[Dataset records]
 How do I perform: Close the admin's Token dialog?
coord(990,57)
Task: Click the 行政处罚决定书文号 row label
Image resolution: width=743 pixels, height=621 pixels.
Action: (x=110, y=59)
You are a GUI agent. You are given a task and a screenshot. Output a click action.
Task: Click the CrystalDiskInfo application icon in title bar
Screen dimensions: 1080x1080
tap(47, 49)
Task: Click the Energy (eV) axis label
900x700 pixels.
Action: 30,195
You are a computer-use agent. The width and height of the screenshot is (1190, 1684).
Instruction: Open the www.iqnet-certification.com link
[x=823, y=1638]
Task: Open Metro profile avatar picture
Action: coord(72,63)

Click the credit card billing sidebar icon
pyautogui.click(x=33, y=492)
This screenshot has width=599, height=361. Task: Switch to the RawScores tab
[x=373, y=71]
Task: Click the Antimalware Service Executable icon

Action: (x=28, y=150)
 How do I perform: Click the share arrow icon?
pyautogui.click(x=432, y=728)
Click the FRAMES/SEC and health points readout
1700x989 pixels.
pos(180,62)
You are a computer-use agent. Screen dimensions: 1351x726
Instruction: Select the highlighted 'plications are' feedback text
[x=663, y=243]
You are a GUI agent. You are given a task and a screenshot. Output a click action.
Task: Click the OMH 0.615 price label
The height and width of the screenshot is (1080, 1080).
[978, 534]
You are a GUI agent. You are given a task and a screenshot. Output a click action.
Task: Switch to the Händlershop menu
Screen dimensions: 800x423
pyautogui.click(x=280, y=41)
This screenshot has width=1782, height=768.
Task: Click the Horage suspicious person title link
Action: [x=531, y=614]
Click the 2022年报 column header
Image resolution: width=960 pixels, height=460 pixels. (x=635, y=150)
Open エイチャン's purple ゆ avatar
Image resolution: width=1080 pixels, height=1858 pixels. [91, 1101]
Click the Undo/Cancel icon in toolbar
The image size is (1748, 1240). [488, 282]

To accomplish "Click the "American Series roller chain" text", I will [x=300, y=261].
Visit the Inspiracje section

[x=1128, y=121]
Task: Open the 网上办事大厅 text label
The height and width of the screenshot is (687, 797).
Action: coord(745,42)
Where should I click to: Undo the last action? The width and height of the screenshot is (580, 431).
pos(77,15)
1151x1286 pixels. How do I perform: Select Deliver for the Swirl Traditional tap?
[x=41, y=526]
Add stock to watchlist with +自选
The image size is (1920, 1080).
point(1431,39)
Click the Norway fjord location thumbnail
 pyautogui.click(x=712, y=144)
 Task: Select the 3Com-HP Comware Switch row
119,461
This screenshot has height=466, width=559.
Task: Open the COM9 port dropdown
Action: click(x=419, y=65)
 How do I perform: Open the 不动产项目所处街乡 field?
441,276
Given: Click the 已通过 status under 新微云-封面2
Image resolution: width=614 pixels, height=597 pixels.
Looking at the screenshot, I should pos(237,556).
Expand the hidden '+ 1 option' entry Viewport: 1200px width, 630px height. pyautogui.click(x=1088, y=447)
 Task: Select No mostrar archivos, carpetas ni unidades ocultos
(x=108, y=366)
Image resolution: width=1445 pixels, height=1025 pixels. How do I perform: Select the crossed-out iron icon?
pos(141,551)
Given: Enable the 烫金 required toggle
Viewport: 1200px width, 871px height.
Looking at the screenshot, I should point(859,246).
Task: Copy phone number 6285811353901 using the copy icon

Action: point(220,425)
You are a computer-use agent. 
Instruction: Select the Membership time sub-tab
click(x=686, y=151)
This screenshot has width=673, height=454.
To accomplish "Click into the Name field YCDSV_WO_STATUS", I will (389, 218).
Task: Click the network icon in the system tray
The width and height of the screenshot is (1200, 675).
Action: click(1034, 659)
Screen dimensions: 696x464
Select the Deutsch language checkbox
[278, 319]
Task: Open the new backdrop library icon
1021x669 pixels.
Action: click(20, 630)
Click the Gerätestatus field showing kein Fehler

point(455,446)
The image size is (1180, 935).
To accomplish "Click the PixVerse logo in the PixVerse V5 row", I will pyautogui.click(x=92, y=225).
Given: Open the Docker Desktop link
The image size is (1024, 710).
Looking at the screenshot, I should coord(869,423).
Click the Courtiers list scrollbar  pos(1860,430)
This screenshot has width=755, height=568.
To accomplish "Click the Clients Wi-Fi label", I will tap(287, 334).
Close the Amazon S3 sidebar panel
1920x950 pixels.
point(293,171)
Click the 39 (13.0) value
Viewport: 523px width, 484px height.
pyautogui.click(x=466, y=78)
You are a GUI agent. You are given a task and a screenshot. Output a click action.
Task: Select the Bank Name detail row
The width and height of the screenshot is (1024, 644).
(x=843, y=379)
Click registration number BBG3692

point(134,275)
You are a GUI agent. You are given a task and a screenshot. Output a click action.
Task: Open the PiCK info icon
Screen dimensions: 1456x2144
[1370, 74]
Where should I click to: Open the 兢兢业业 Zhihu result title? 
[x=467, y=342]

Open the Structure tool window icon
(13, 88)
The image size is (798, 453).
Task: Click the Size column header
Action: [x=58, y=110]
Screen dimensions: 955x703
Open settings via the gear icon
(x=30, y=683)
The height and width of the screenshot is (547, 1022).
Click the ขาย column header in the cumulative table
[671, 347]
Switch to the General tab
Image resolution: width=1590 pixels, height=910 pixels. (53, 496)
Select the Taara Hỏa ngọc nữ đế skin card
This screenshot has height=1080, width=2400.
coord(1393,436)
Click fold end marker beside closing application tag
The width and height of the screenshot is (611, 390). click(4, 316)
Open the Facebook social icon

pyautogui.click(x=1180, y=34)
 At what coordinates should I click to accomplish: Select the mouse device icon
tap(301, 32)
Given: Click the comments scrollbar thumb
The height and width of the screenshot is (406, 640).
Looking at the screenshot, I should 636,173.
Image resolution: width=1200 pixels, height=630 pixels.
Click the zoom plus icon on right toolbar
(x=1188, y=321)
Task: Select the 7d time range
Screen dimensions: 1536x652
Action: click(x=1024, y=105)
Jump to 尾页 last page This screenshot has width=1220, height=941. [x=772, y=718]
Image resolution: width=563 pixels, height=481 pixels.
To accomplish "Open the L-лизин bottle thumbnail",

### How to complete this task
What needs duplicating is the run of lines from the one containing "Image resolution: width=563" through the last line of the entries above, exact and complete.

### Exercise result
Image resolution: width=563 pixels, height=481 pixels.
To accomplish "Open the L-лизин bottle thumbnail",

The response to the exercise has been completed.